Niemowlęta spędzają większość czasu śpiąc, budząc się tylko na kilka godzin każdego dnia. Jednak podczas tych okresów przymknięcia oczu następuje duży wzrost. Badania pokazują, że sen jest tak samo kształtujący dla rozwoju dziecka, jak rozproszone napady świadomości, gdy ich oczy są otwarte, a uszy nadstawione. Podobnie jak w przypadku dorosłych, sen prawdopodobnie pomaga niemowlętom zachować lub chronić pamięć i nauczyć się języka; niektóre dowody sugerują również, że wspomaga zdrowy wzrost fizyczny.
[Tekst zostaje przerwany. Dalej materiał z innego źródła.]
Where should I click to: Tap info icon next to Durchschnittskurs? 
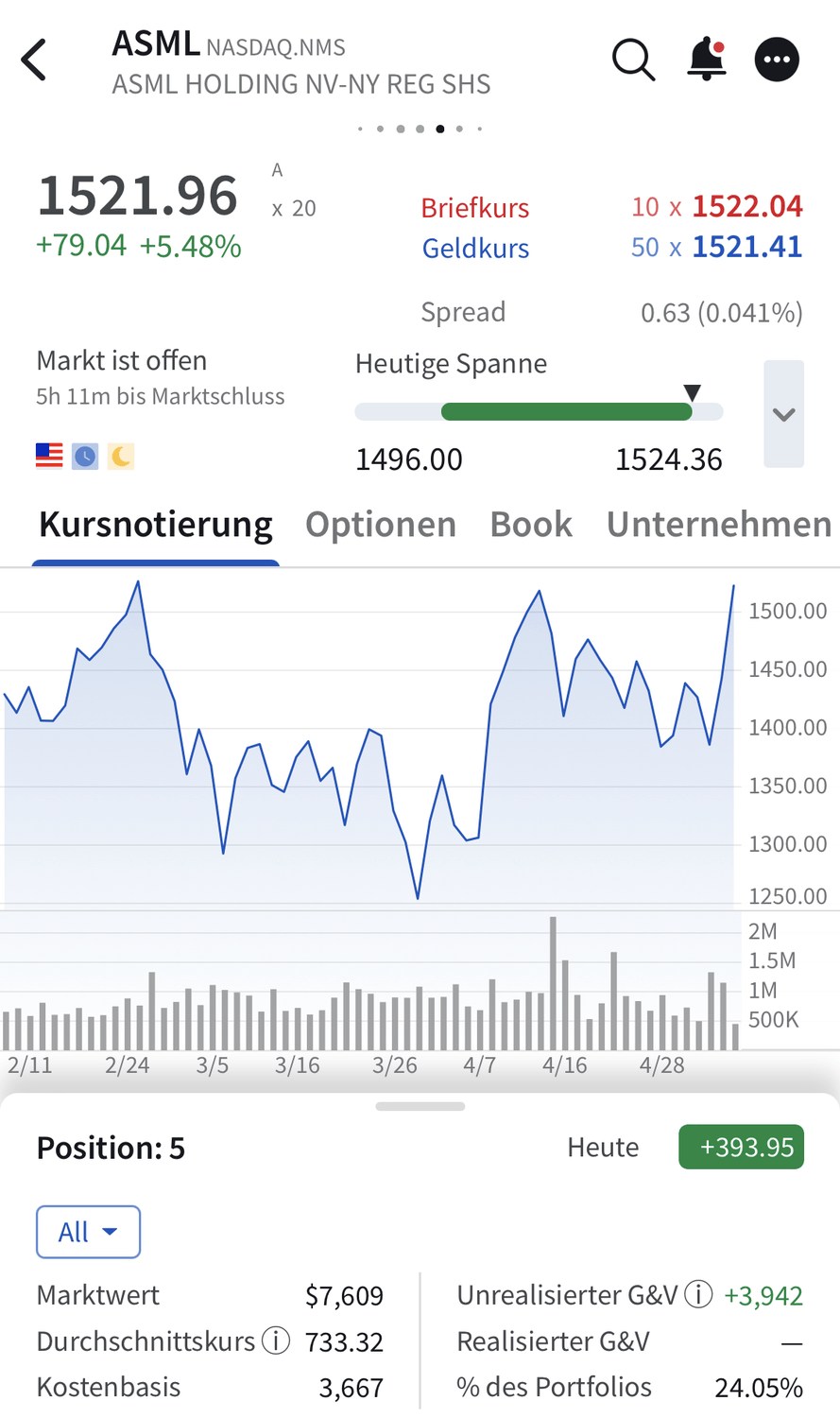coord(276,1340)
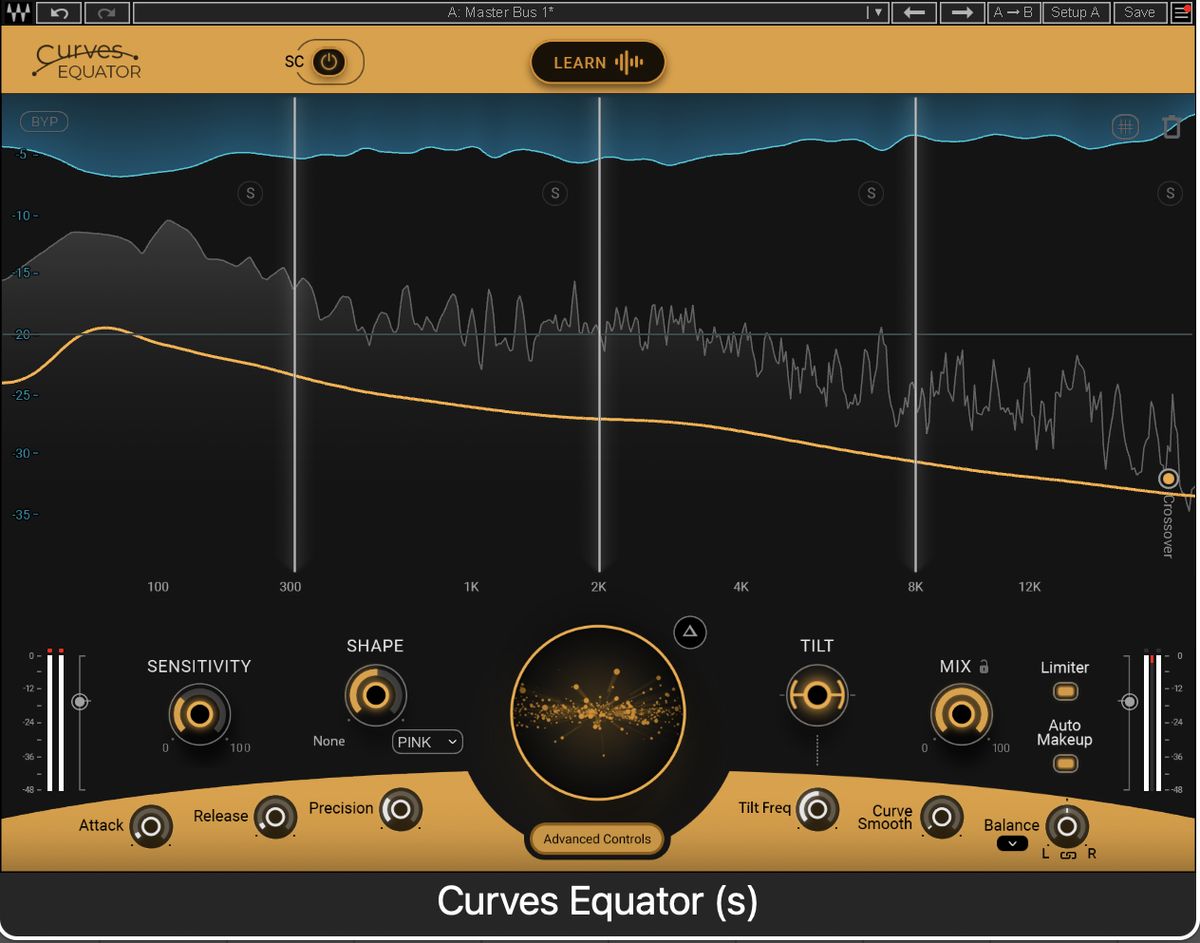Open the hamburger menu with the red notification dot
The height and width of the screenshot is (943, 1200).
(x=1183, y=12)

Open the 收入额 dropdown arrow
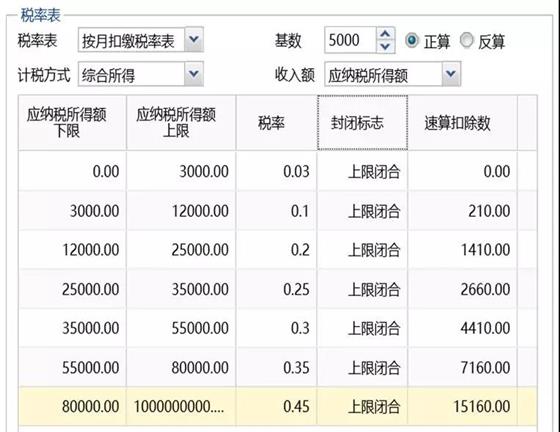pyautogui.click(x=451, y=74)
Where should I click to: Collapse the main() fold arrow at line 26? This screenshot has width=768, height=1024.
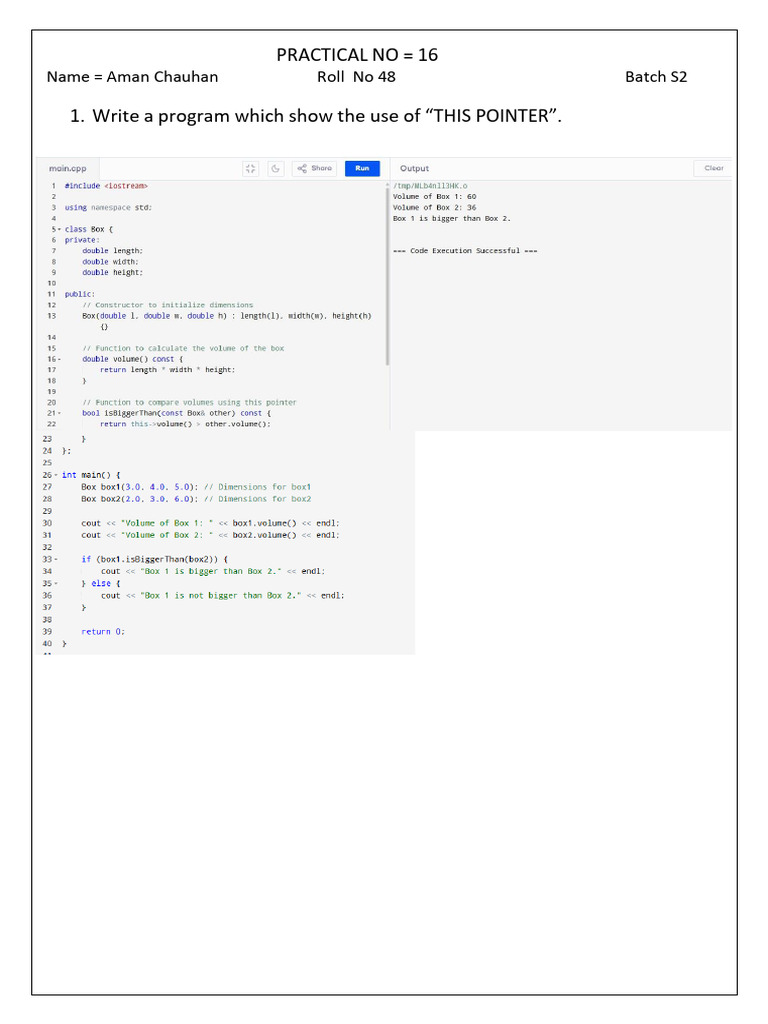point(57,475)
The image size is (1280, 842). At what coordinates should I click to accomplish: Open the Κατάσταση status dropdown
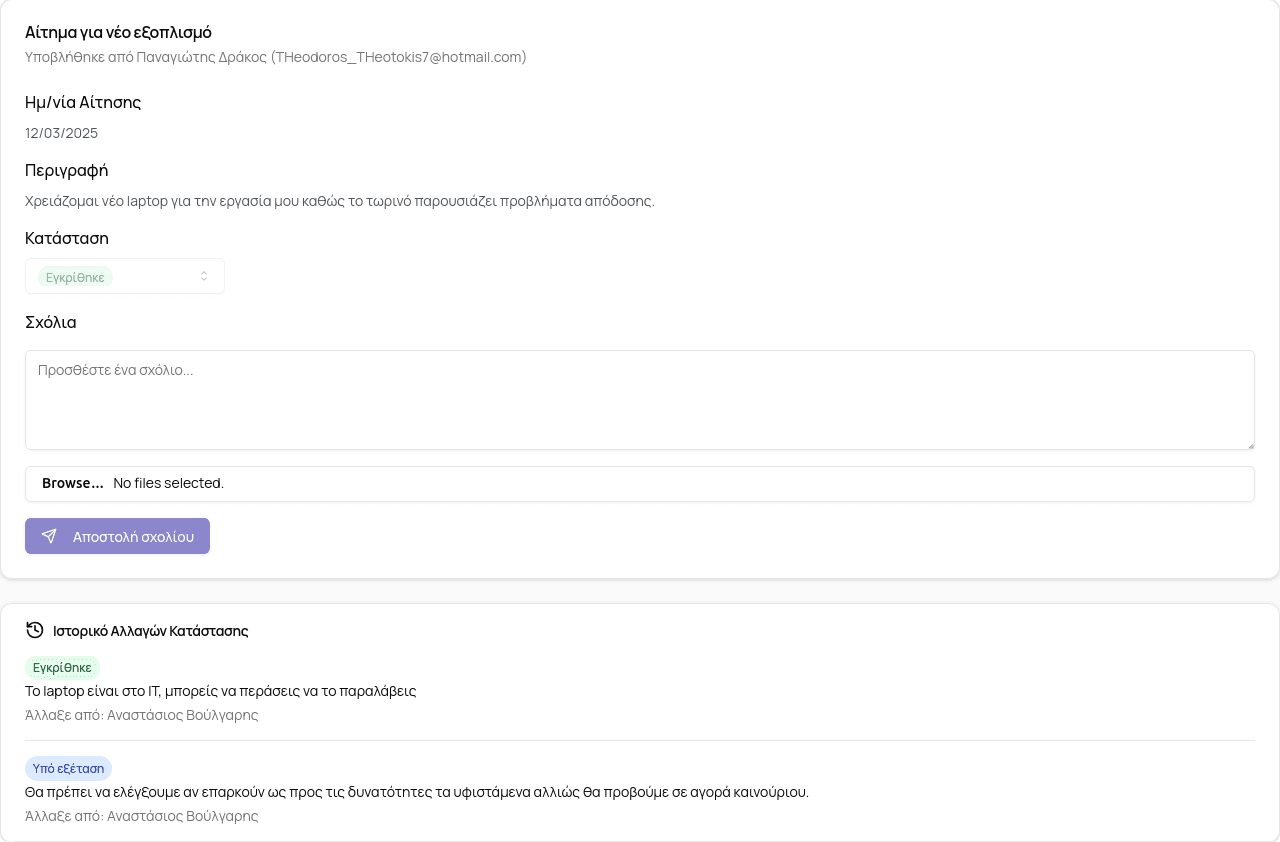(125, 276)
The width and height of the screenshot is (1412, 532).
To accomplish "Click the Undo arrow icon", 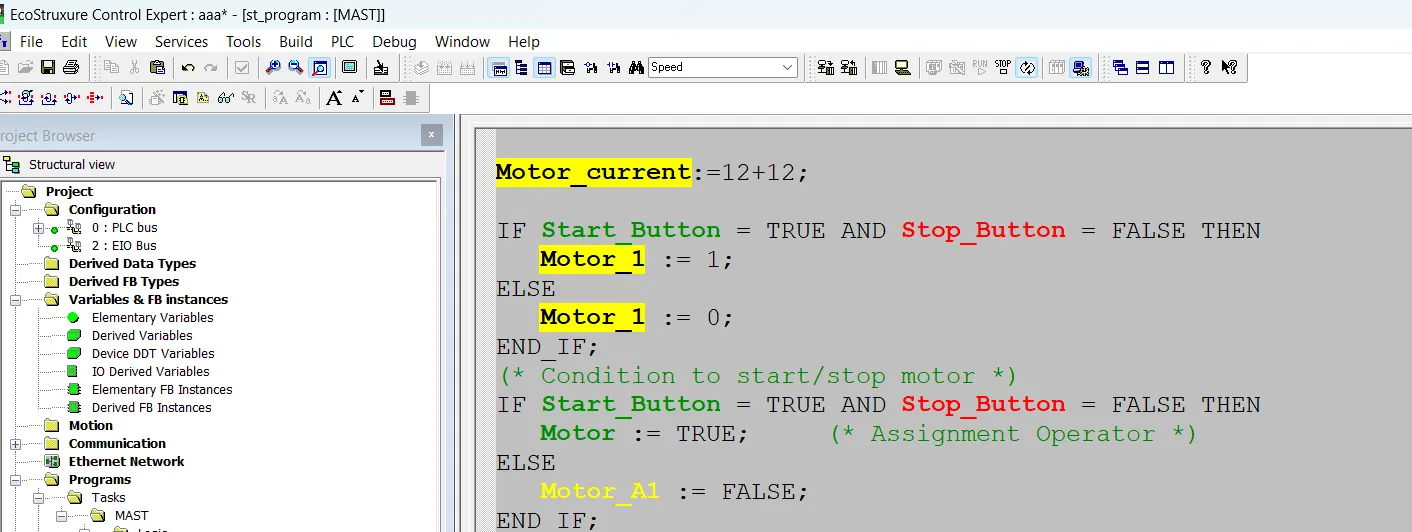I will pyautogui.click(x=188, y=67).
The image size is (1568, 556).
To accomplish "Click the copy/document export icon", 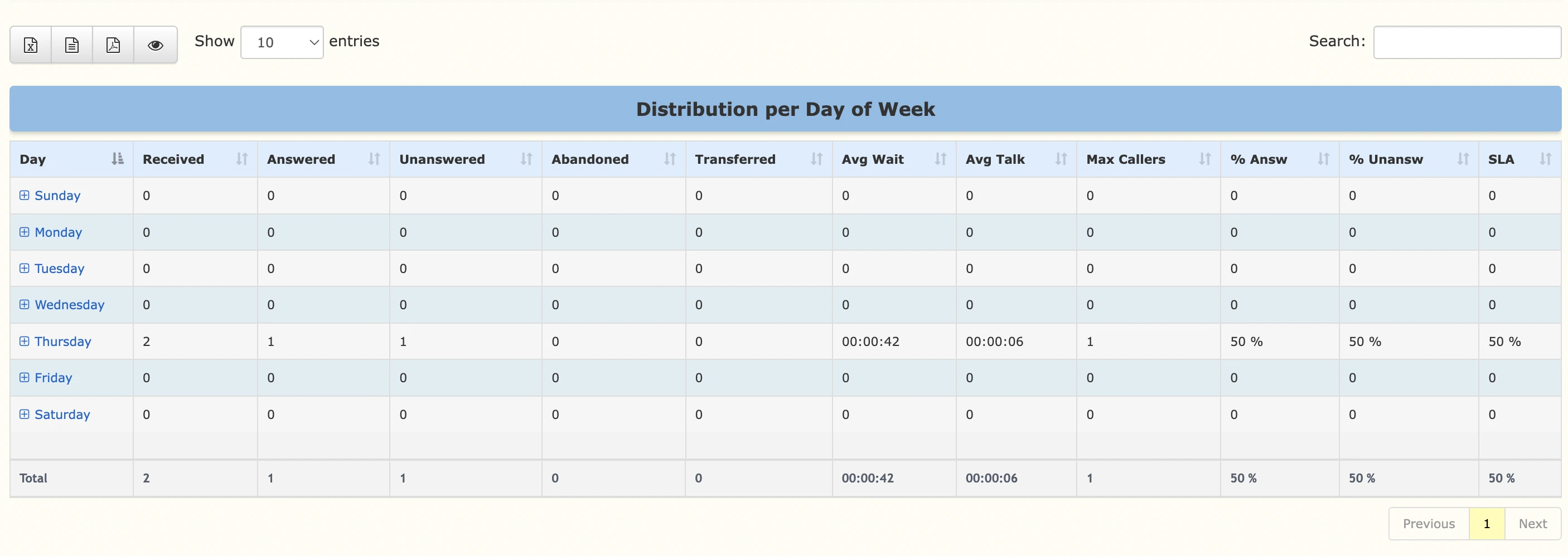I will [x=71, y=45].
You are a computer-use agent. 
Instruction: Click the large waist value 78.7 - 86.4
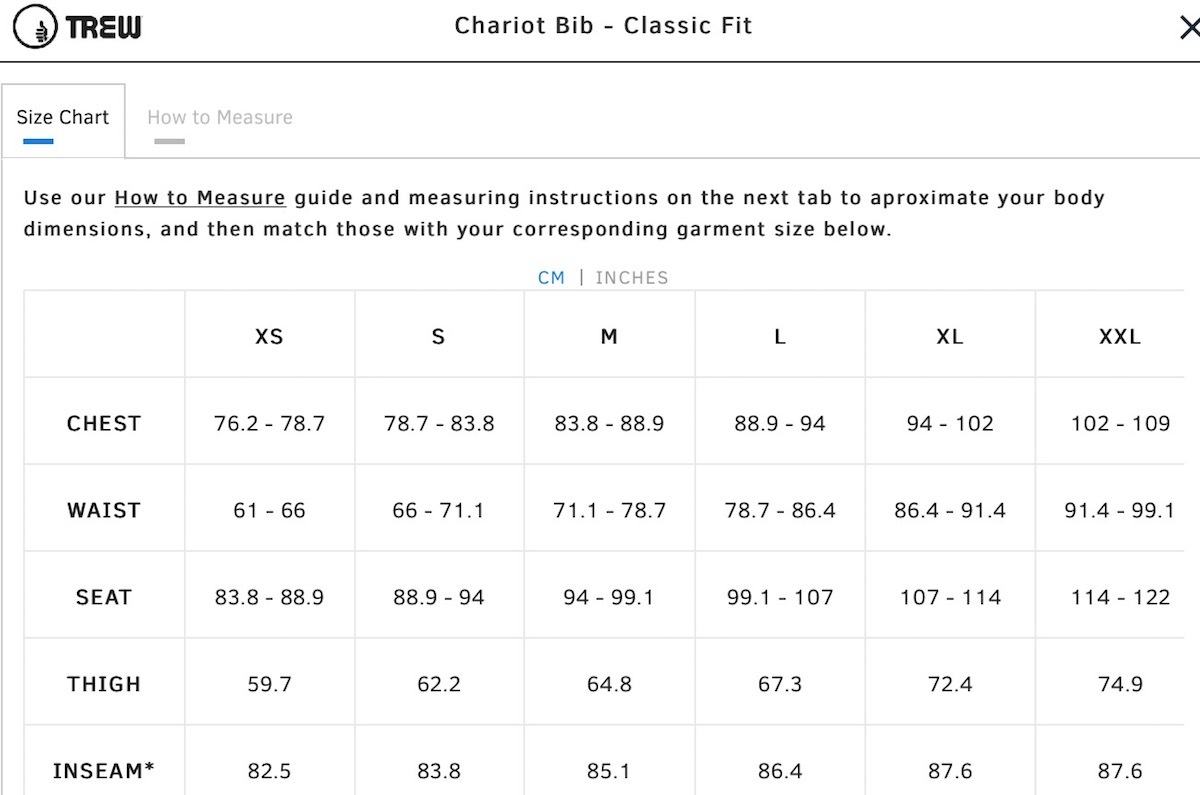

Postęp technologiczny pomaga rzucić coraz więcej wglądu w, jak to ujęła profesor wczesnego dzieciństwa Patricia Kuhl z University of Washington, „nieskończona liczba sekretów” zawartych w mózgach niemowląt.

Jeden sekret, którego te postępy jeszcze nie odkryły: czy dzieci śnią – a jeśli to robią, o czym marzą. „Wchodzenie do głowy dziecka” – napisał dziennikarka naukowa Angela Saini w artykule z 2013 roku dla The Guardian „jest jak rozszyfrowanie myśli kotka”. Mózgi składają się z tak wielu niematerialnych zjawisk, a technologie stosowane do mierzenia rzeczy namacalnych (takich jak maszyny do skanowania mózgu) są trudne do zastosowania na dzieciach. Wynikająca z tego tajemnica sprawiła, że temat stał się nieskończonym źródłem intryg i niezgoda – wśród wielu badaczy.

Podczas snu umysł jest „niezwykłą maszyną do rozwiązywania problemów”.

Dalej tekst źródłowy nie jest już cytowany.